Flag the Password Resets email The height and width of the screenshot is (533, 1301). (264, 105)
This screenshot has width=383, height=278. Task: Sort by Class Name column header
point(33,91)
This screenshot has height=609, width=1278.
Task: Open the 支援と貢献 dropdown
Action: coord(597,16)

**Exercise**
Give all of the entries again, word for word.

**The answer**
Flag the Password Resets email The height and width of the screenshot is (533, 1301). (264, 105)
This screenshot has width=383, height=278. Task: Sort by Class Name column header
point(33,91)
This screenshot has height=609, width=1278.
Task: Open the 支援と貢献 dropdown
Action: coord(597,16)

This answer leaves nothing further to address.